Nor can the presence of two managers in Agnew's work station, with nothing more, be objectively viewed as physically threatening or so extreme as to create a hostile work environment. While Agnew may have subjectively viewed this encounter as unpleasant, the face of the complaint shows that this was an isolated incident and not so severe or pervasive that it poisoned the work environment.

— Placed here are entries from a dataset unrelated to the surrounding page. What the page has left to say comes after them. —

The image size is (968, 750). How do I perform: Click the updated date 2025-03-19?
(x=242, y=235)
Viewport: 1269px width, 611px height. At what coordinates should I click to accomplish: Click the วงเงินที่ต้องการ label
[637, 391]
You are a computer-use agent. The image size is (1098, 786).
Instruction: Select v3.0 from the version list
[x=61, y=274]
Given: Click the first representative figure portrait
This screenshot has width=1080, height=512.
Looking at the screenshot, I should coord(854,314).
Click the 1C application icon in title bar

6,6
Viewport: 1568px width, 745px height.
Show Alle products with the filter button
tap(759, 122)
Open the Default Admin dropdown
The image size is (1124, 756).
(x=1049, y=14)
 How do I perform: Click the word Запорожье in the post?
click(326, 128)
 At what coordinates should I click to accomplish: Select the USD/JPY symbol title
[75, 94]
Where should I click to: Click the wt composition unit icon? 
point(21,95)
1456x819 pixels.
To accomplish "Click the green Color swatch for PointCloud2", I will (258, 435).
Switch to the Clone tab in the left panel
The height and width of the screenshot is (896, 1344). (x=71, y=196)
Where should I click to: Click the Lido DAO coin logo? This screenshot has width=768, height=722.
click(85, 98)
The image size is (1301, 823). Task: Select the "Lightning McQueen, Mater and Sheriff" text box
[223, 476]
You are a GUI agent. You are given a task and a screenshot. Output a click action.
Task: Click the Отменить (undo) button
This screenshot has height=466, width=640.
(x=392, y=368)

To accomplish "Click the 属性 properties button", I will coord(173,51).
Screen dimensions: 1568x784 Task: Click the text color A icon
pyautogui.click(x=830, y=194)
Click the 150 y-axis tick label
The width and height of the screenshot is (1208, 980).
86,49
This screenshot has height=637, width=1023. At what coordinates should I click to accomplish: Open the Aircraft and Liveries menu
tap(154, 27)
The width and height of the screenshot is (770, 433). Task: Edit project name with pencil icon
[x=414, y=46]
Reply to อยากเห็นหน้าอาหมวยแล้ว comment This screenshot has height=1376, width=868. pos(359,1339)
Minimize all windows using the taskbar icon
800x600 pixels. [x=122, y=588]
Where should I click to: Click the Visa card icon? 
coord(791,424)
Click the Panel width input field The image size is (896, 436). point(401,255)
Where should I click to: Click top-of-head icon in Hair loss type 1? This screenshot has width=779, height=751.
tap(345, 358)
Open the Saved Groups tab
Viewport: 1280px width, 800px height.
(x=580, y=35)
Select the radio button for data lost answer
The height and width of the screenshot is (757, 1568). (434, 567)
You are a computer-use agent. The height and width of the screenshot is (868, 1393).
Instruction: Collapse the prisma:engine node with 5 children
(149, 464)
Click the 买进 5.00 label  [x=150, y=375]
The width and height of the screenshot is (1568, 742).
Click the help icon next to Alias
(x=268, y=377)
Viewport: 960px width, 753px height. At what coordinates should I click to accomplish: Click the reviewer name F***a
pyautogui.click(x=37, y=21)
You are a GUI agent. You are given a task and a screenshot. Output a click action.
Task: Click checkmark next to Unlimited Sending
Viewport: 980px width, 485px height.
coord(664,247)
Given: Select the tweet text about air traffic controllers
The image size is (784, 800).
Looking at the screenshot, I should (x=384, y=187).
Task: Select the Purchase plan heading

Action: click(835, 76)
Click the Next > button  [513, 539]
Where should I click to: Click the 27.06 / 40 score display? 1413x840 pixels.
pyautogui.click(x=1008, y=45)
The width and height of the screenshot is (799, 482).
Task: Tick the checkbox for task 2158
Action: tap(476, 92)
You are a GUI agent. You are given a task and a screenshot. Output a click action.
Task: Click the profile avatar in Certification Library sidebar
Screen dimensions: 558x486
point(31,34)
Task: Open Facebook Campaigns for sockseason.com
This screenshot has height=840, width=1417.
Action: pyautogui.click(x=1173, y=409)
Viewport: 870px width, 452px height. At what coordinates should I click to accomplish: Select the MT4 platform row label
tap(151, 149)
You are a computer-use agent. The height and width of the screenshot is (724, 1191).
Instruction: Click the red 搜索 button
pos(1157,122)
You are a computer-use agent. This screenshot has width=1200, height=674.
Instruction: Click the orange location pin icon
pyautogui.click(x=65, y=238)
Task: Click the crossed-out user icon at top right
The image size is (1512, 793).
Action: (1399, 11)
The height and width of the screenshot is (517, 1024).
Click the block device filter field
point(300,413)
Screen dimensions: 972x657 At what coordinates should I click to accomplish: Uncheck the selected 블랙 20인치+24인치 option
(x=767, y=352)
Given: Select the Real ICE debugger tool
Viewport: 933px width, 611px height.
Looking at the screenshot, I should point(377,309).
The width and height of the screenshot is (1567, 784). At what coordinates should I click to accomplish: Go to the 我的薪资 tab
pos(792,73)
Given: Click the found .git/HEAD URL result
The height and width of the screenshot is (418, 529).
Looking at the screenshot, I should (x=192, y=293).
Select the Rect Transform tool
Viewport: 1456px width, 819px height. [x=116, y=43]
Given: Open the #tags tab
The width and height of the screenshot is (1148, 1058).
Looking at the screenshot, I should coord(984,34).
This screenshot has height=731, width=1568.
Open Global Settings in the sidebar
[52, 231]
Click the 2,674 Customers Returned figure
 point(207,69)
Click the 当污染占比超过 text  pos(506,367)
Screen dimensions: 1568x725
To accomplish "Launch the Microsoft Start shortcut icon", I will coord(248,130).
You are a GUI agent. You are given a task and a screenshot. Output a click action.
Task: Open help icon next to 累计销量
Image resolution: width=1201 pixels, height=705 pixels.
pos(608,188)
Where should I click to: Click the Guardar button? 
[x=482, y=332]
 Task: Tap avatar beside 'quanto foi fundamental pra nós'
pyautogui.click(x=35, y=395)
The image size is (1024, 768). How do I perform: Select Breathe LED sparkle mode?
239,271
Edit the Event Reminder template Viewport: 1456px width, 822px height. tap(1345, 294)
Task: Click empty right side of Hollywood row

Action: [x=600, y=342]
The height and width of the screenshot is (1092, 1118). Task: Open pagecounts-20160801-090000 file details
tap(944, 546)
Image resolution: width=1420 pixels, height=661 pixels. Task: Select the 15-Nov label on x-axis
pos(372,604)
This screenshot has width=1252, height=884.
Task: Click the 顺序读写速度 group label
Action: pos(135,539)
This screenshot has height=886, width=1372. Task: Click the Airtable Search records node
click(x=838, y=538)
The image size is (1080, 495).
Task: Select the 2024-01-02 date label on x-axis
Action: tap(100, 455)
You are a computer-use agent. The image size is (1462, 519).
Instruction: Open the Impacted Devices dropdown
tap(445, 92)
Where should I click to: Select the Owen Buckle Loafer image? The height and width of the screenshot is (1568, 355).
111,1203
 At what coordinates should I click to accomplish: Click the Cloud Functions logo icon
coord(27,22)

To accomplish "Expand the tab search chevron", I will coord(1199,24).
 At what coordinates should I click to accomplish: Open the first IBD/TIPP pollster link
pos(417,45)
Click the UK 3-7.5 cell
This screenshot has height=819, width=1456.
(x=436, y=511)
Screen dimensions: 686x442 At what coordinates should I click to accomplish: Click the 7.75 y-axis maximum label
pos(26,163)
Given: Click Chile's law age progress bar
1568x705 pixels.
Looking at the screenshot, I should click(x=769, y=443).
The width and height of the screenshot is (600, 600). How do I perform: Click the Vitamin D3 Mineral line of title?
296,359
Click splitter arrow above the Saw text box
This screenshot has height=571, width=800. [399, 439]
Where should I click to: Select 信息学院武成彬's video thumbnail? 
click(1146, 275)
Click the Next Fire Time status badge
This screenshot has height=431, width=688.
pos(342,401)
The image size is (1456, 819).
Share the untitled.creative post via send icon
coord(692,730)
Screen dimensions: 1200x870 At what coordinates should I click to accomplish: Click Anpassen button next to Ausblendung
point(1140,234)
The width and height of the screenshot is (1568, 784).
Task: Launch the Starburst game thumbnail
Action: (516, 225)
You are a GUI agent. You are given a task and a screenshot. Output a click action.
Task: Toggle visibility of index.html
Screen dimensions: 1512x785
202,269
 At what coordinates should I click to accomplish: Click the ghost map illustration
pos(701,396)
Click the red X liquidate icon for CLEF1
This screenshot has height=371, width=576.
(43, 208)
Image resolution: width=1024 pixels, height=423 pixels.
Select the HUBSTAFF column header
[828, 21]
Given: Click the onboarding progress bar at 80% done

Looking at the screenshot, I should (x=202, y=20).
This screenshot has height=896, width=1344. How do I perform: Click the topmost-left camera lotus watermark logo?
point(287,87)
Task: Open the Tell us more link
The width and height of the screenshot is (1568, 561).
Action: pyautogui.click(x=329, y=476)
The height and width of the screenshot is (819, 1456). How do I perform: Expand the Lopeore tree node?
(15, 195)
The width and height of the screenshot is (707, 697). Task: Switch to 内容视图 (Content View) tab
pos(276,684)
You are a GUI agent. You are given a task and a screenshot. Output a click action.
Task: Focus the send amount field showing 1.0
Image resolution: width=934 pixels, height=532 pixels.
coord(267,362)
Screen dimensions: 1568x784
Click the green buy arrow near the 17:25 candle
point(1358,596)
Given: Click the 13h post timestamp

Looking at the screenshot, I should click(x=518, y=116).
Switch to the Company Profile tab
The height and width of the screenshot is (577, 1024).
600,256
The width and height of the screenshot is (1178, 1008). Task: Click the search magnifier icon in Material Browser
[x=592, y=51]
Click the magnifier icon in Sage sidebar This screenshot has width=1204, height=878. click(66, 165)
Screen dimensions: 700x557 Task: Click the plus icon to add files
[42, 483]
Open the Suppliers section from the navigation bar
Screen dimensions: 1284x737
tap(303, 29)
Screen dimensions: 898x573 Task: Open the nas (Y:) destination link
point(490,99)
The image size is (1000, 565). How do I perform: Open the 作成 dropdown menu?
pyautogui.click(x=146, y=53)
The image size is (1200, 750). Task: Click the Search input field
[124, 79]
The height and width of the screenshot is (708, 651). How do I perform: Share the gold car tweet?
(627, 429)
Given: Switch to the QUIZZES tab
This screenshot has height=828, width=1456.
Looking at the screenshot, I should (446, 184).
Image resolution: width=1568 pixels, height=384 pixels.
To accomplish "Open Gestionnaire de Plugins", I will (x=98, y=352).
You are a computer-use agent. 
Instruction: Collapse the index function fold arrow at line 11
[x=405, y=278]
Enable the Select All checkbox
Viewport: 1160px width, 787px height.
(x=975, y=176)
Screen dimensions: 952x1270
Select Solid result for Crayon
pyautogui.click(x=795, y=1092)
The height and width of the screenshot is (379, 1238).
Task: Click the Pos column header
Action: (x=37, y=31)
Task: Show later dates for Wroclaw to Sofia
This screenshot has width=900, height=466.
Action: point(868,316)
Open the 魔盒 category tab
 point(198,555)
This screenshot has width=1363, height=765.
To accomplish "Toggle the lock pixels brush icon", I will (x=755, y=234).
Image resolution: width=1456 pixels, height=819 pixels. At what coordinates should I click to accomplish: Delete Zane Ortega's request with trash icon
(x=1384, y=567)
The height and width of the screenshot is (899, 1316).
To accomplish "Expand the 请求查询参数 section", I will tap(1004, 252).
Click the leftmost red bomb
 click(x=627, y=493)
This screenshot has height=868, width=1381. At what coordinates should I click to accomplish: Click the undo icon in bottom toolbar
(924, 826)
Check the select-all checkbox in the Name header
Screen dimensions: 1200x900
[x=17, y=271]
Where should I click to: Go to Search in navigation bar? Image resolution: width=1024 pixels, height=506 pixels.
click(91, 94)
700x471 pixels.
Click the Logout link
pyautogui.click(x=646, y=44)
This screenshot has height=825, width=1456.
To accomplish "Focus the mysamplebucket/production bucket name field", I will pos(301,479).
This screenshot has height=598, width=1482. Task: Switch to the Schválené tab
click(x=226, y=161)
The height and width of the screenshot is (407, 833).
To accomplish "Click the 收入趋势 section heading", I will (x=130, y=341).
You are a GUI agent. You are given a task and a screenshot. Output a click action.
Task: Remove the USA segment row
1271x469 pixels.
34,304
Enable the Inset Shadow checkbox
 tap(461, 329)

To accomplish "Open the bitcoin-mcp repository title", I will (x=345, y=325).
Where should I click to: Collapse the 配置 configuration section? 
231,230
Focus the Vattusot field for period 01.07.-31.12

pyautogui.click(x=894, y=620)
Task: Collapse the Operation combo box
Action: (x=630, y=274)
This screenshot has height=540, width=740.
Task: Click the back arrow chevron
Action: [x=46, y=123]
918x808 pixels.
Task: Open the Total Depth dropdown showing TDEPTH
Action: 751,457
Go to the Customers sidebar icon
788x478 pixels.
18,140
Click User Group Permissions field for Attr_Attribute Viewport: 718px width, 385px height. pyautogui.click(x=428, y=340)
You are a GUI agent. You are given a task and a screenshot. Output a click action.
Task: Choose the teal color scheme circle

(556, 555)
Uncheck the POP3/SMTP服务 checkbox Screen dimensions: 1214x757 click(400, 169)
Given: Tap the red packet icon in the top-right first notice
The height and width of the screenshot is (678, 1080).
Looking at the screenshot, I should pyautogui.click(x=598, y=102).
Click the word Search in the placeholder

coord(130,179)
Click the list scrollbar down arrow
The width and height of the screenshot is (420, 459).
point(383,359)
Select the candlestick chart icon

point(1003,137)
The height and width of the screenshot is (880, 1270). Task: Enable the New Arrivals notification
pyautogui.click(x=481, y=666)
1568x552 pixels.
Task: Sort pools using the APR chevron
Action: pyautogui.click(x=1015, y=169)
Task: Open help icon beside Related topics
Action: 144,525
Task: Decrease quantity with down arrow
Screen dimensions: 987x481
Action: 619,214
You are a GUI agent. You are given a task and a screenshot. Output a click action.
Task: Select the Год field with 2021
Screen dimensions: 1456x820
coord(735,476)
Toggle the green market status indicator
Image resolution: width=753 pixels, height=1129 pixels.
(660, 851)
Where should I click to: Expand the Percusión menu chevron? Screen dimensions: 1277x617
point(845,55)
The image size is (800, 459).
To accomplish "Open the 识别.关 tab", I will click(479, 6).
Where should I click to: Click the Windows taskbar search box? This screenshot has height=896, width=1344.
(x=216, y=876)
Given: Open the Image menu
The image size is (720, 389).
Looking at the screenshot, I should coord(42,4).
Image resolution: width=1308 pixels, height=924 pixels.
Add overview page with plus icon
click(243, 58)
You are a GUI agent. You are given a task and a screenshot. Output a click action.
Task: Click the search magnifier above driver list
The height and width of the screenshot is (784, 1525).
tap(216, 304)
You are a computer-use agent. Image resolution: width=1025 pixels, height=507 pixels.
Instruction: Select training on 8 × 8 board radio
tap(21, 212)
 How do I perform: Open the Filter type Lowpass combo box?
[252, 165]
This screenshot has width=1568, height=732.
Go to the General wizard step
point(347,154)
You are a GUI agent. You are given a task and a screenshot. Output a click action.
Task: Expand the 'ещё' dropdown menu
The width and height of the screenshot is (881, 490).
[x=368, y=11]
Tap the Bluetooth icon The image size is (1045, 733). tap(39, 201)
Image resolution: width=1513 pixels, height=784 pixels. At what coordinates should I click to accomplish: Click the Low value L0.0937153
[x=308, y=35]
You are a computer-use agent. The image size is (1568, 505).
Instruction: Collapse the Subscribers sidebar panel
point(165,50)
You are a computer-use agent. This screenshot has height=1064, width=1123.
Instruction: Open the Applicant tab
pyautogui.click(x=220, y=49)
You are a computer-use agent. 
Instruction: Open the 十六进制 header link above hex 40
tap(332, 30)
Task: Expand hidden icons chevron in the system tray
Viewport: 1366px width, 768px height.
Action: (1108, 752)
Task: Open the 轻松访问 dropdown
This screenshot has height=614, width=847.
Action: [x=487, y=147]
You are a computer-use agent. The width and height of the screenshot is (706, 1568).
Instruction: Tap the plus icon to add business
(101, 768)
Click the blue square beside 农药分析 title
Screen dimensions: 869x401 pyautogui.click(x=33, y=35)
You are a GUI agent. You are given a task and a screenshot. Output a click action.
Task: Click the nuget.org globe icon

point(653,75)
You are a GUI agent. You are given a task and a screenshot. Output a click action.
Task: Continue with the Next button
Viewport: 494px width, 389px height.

Finally, Agnew's allegations that hostile looks and being ignored are on account of racial animus toward African-Americans are too general and conclusory to state a claim and are insufficient to survive a Rule 12(b)(6) motion. See Rodgers, 56 F. Supp. 3d at 1051.

Conclusion

Agnew's complaint fails to plead sufficient facts of race-based hostile work environment to raise a right to relief above the speculative level. Because the factual content of Agnew's complaint fails to permit a reasonable inference that the Postal Service subjected Agnew to a hostile work environment based on her race in violation of Title VII, the complaint fails to state a claim and will be dismissed.

Accordingly,

IT IS HEREBY ORDERED that defendant's motion to dismiss [3] is GRANTED.

A separate Order of Dismissal is entered this same date.

FootNotes


1. The facts set out here are those alleged in the complaint, which I must assume are true for purposes of the motion to dismiss.